The network analysis and cognition prediction

We used the Brain Connectivity Toolbox to calculate degree strength, global efficiency, and local efficiency of FC matrix. We also analyzed AMM and FC gradients using the BrainSpace toolbox⁸². The primary gradient, representing dominant cortical organization, was examined. We employed CPM⁸³ with leave-one-subject cross-validation. Super-MA/MS values and cognitive scores were used to train linear regression models on nodes showing significant Spearman correlations (p < 0.05). Predictive performance was evaluated by correlating predicted and actual cognitive scores. See Supplementary Methods for more details.
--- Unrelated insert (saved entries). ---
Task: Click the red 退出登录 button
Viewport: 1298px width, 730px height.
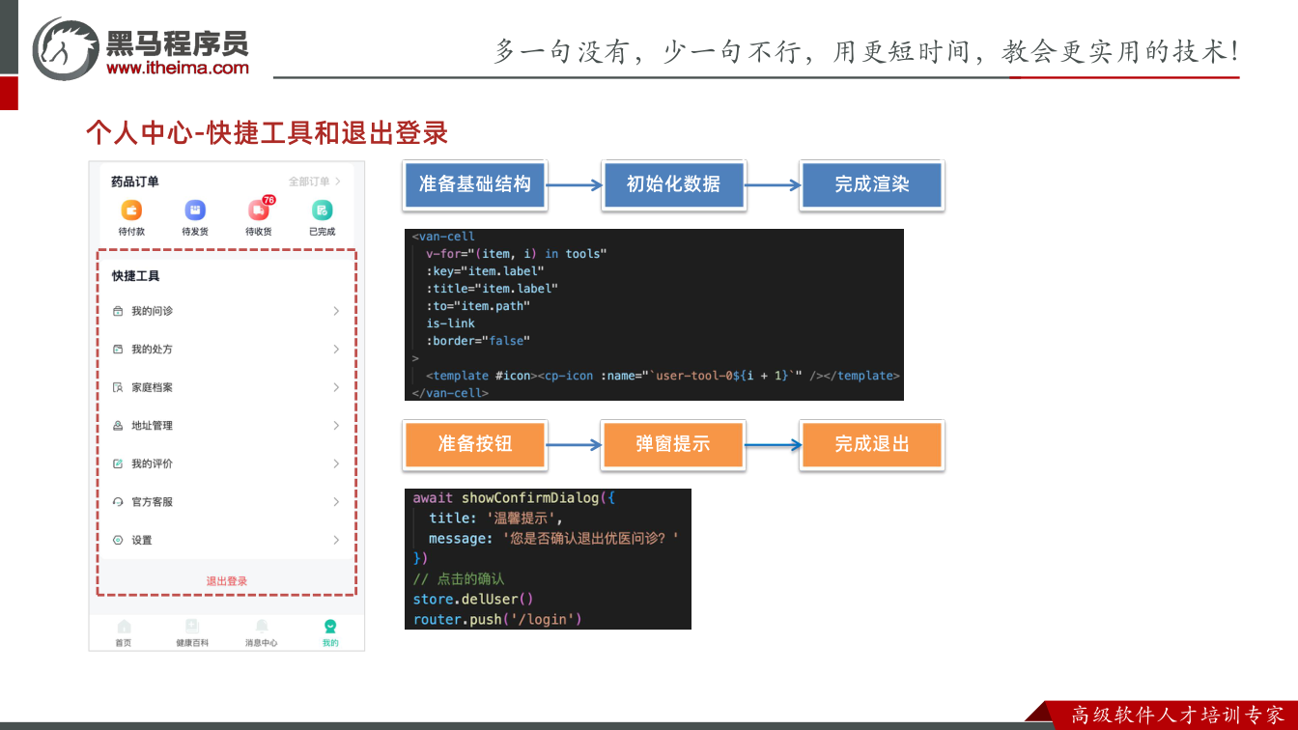Action: (x=227, y=581)
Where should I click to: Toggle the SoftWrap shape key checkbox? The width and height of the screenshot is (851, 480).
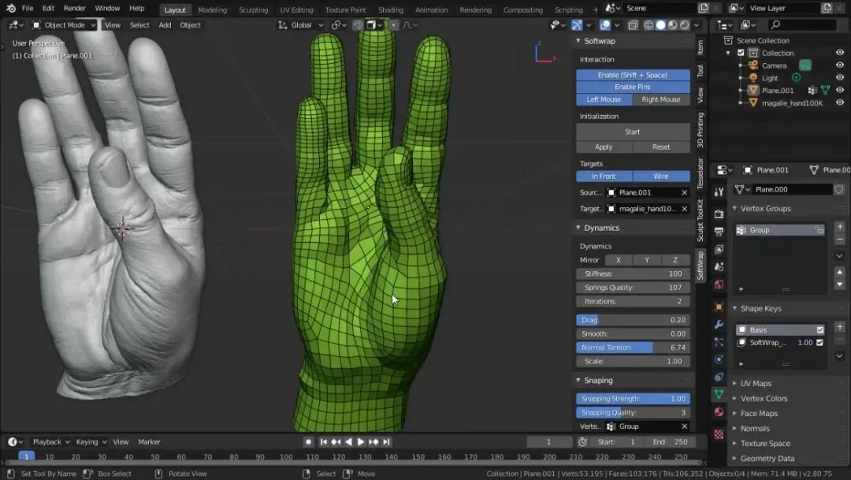pyautogui.click(x=819, y=343)
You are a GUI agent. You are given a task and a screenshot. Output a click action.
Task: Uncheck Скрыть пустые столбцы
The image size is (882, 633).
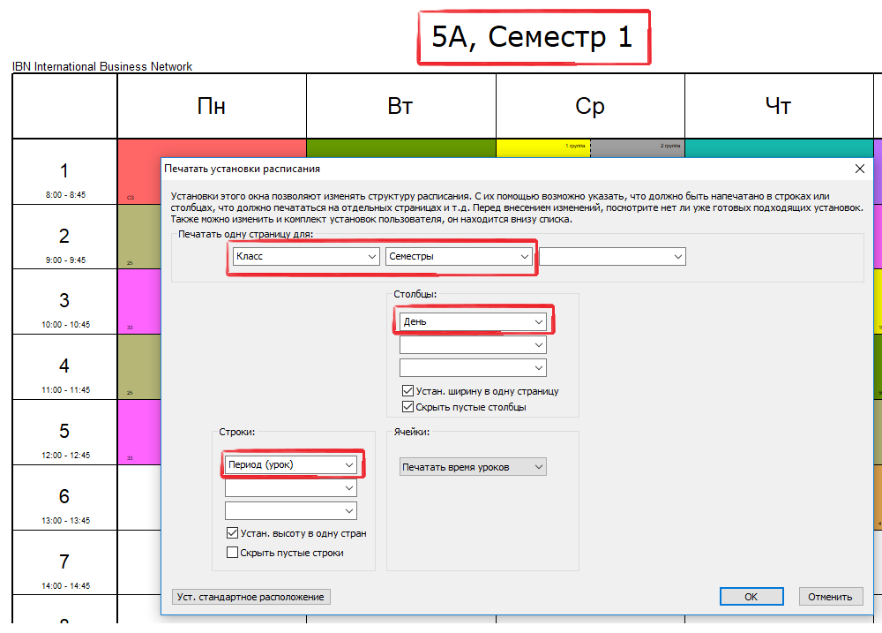coord(407,407)
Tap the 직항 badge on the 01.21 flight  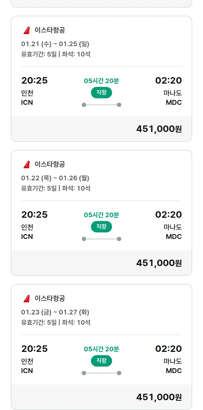(x=102, y=93)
Statistics and reproducibility

The simulation experiment included 30 participants, while the real fMRI experiment involved 200 participants. For brain regional analyses, we utilized averaged subject data derived from 400-region and 360-region brain parcellations, respectively. A one-sample t-test tested the significance of module MA/MS relative to the mean. The relationship between MA/MS and topological properties was evaluated using linear and quadratic regression models. The Akaike information criterion (AIC) compared the fit of these models. Spearman correlation was employed to assess correlations between FC and AMM, and their gradient correlations. All statistical tests involving module analysis were corrected for multiple comparisons using the Bonferroni method. The relationship between super-MAs/super-MSs and cognitive performance is also through Spearman correlation. Gender, age, and years were considered irrelevant variables and were regressed out. A significance threshold of p < 0.05 was applied to all tests, to determine statistical relevance. This study employed a cross-sectional design without repeated experiments or measurements.